> [Activity]:
Could you output the entries that follow exactly, omitting any pictures they contain?
(Material provided)
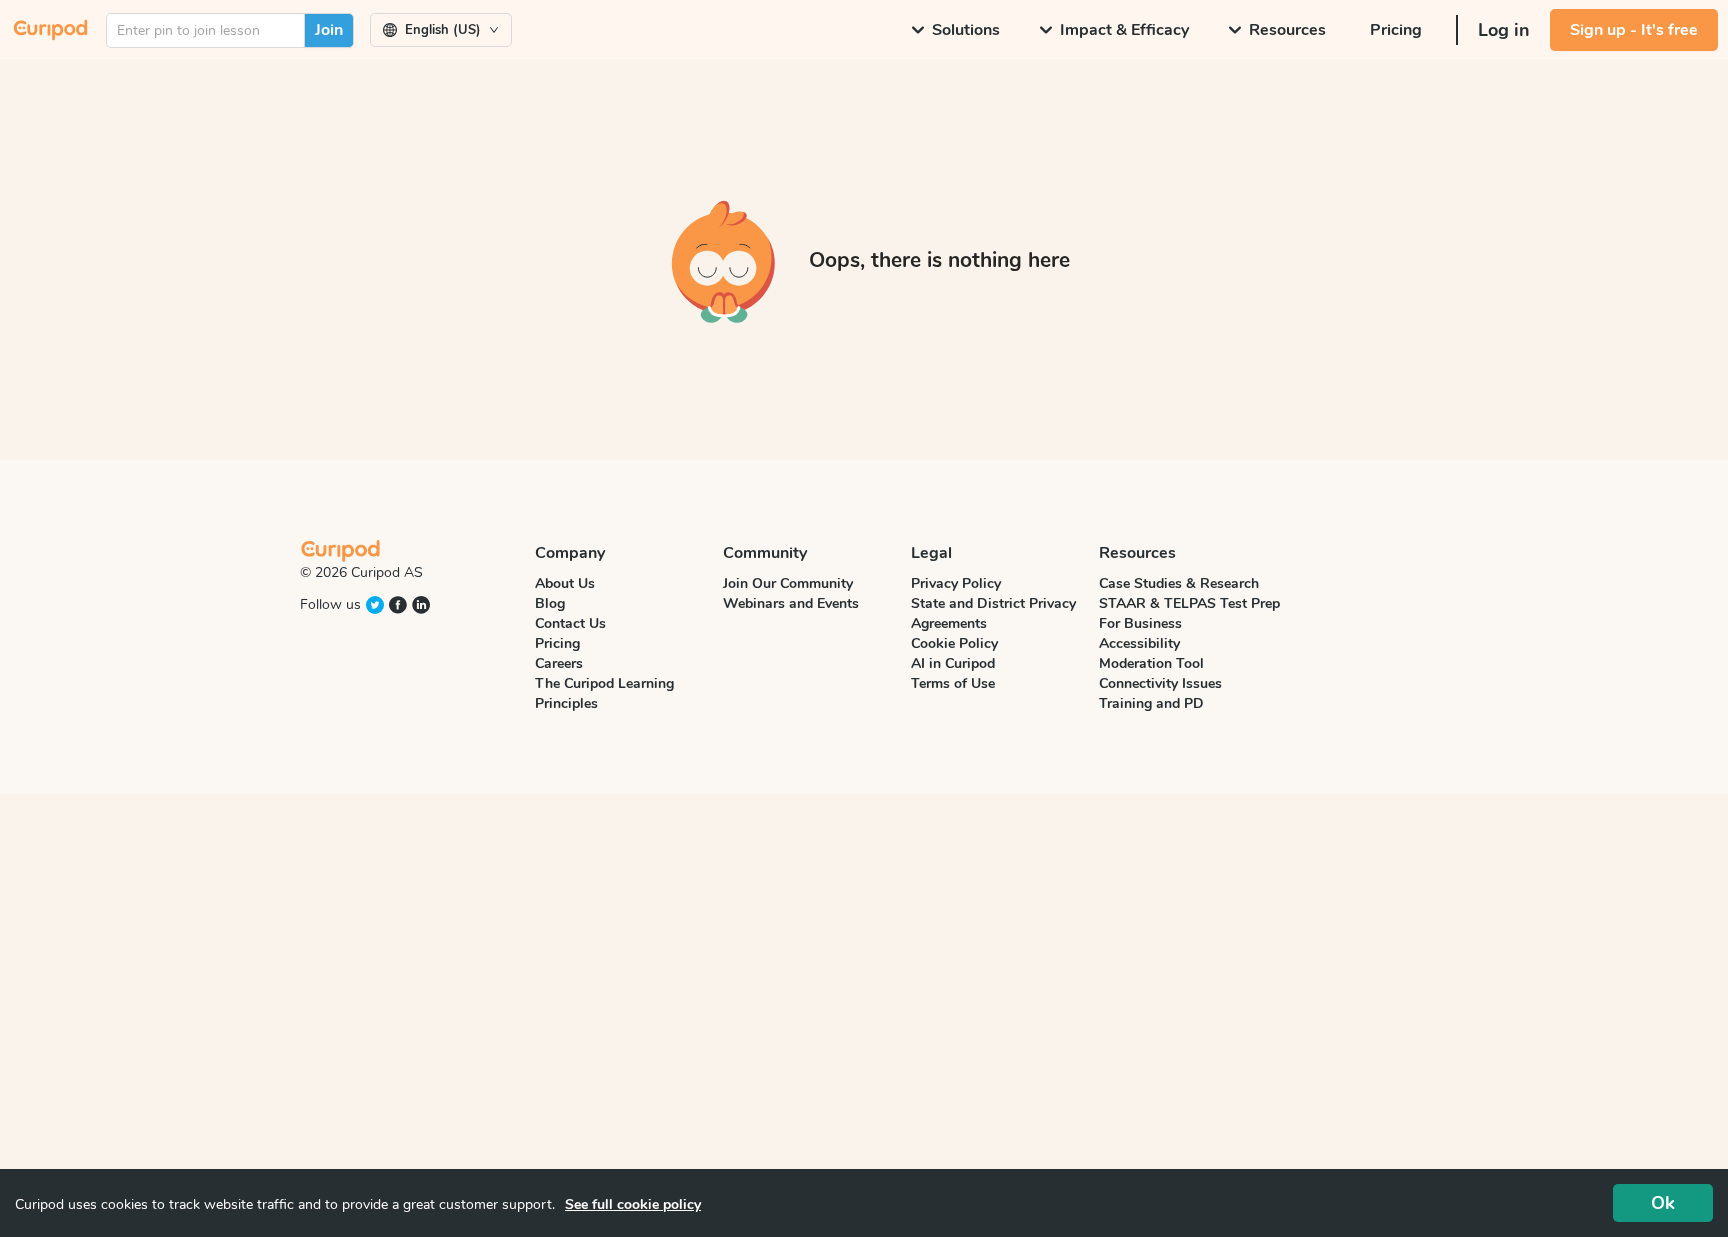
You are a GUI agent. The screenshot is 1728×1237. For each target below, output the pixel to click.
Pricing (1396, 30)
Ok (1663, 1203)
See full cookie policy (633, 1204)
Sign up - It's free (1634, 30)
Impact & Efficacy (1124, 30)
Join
(End Material provided)
> [Answer to the exercise]:
You are a GUI agent. The screenshot is 1728×1237. For each target below, output the pixel to click.
Pricing (1396, 30)
Ok (1663, 1203)
See full cookie policy (633, 1204)
Sign up - It's free (1634, 30)
Impact & Efficacy (1124, 30)
Join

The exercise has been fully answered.